Mentre Lisbona era il centro culturale fondamentale per il movimento repubblicano, Coimbra viceversa era il quartier generale dei movimenti lusista e estanovista. Il fronte contro-rivoluzionario si era costituito in Galizia, ma il loro tentativo golpista del 6/7/1912 fallì, costringendoli a riparare in Belgio, presso Gand.

In questo contesto nacque l’ “Integralismo lusitano”, espressione usata da Luìs Braga sulla rivista “Alma Portuguesa”. Il programma dell’integralismo portoghese si poneva come primo scopo il superamento della repubblica liberale, considerata il prodotto di ideologie sovvertitrici e illuministe d’importazione, dunque intimamente antiportoghese ed anticattolica, e la restaurazione della monarchia tradizionale, interrotta, secondo la visione integralista, nel 1834, con l’instaurazione di quella costituzionale, fondata sui principi della rivoluzione francese.

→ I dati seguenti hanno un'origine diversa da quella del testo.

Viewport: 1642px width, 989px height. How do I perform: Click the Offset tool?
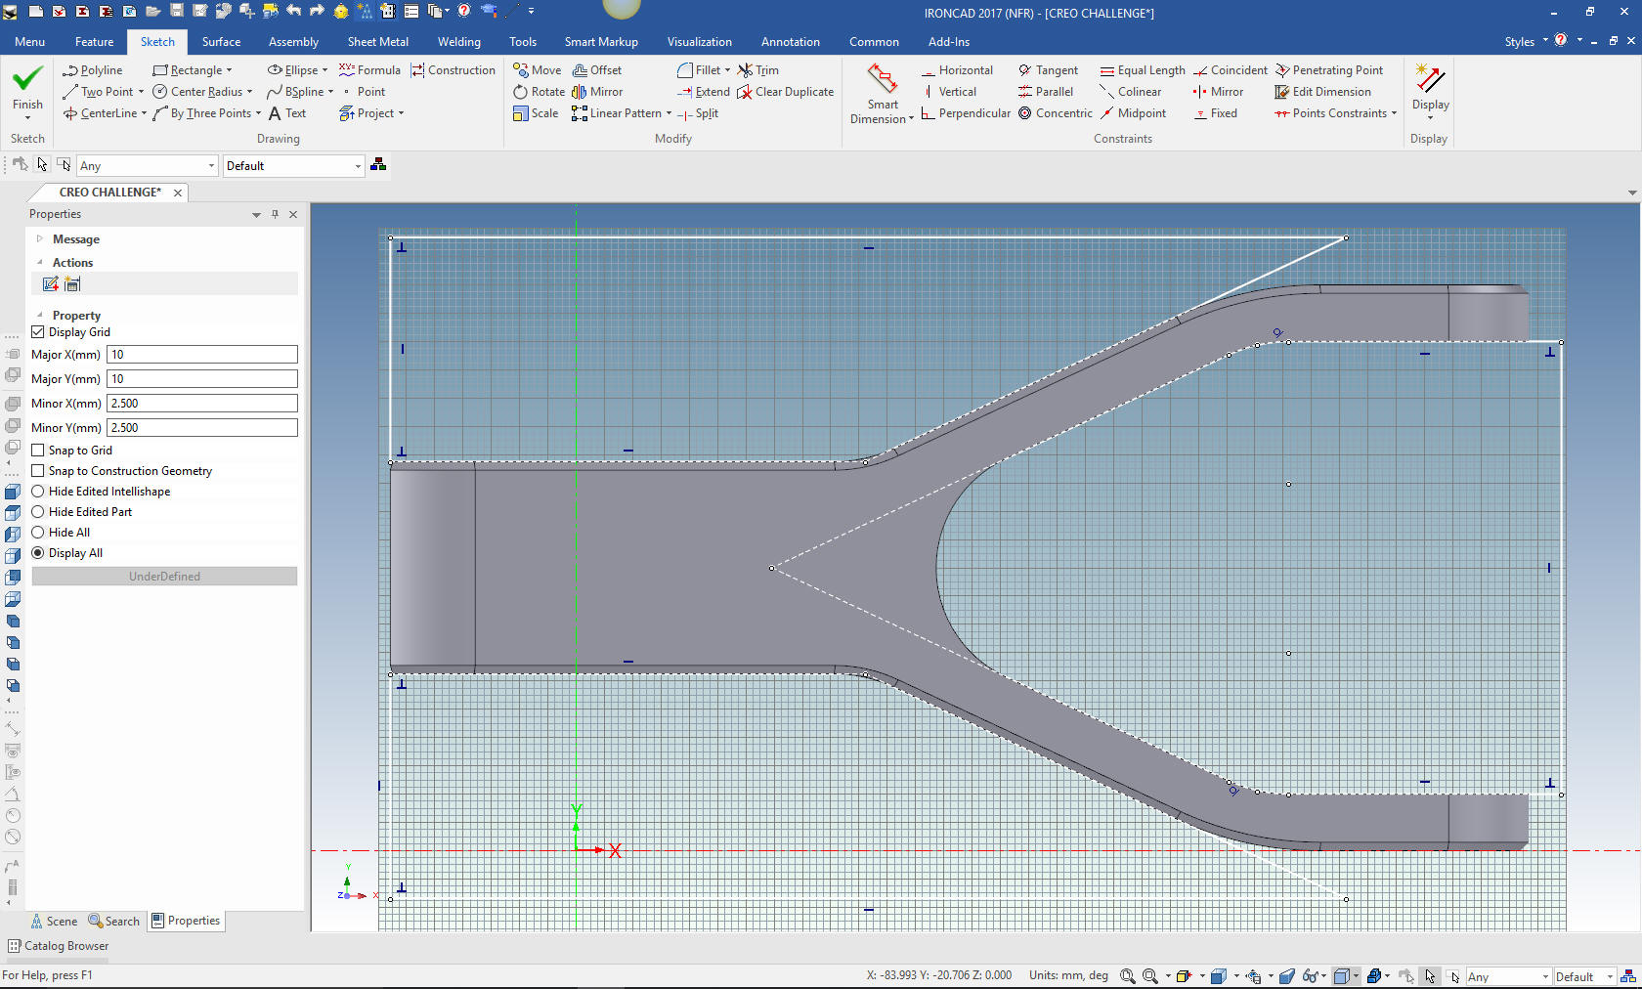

Come si può vedere, la democrazia cristiana lusitana aveva radici e prospettive antitetiche a quelle liberali, compromessiste e semi-socialiste delle democrazie cristiane italiana, francese e tedesca.

Il programma di Salazar era rivolto ad un monarchismo organicistico universalista, integralista e tradizionalista, basato su una prospettiva di decentralizzazione amministrativa e finanziaria, imperniata sull’autonomia dei centri periferici.

Il Re, fulcro dell’intero organismo, aveva la funzione di governare, non di amministrare, grazie ad un sistema snello dato da una serie di autonomie locali diffuse.

Grazie all’appoggio dell’esercito, rispondente al generale Carmona, allora presidente della Repubblica, Salazar divenne capo del Governo nel 1932, puntando alla realizzazione di uno Stato corporativo.

La critica lusitanista dell’integralismo all’Estado Novo salazarista fu la tipica critica ferma all’ortodossia dogmatica monarchica, decentralizzatrice e maurrassiana di fronte al pragmatismo repubblicano e “totalitario” cristiano del salazarismo.

Se sul piano della dottrina, il “nazionalismo integrale” di scuola maurrassiana pare allontanare l’Estado Novo dal regime fascista (“Tutto per la Nazione, nulla contro la Nazione”: fu un leitmotiv salazariano), in realtà, sul piano pratico, anche in Portogallo fu lo Stato – definito non totalitario, ma di “concezione totalitaria” – a spingere il popolo a riconquistare l’indipendenza economica e nazionale integrali e poi a marciare verso il corporativismo realizzato, come antitesi al nichilismo ed alla secolarizzazione.

Il Portogallo salazarista sarebbe così più un esempio storico di Stato fascista, corporativo, anticapitalista, che un esempio di classico Stato conservatore cattolico ottocentesco.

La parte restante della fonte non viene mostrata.